== Records supplied

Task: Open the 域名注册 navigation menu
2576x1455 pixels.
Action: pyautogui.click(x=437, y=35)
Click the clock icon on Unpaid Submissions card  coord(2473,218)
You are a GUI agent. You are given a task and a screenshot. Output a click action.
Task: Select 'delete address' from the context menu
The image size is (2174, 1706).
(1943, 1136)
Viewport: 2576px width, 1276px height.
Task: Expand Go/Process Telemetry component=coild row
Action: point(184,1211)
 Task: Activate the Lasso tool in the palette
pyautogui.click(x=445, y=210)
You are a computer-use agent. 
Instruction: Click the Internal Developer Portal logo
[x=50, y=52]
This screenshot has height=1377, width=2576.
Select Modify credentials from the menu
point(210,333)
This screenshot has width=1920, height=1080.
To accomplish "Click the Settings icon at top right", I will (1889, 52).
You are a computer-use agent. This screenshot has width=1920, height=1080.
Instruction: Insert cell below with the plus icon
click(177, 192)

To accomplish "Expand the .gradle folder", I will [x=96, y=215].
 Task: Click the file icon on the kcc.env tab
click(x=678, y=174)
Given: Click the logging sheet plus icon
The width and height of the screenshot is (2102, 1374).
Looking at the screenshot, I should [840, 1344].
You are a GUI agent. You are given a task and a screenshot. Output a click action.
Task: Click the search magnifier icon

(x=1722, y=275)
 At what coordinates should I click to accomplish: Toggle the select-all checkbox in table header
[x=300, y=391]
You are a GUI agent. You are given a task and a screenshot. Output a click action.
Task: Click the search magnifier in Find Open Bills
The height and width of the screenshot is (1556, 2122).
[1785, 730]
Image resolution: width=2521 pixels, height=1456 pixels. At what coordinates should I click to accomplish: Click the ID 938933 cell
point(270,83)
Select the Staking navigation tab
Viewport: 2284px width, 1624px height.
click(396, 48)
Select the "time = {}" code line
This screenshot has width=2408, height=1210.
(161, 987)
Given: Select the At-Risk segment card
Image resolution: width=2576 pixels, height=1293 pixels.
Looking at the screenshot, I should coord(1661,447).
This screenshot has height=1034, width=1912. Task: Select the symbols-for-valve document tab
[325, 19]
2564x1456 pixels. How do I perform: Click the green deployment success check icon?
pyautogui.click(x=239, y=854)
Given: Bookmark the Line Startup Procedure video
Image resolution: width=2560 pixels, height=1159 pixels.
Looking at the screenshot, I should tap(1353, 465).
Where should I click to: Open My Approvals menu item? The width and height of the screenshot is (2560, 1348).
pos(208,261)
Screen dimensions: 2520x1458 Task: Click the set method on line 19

====

What the task asks
Word for word, restate only the lines from the one containing "Where should I" through the last line of the entries, with both ends kept.

Solution to the problem
Where should I click to: Open My Approvals menu item? The width and height of the screenshot is (2560, 1348).
pos(208,261)
Screen dimensions: 2520x1458 Task: Click the set method on line 19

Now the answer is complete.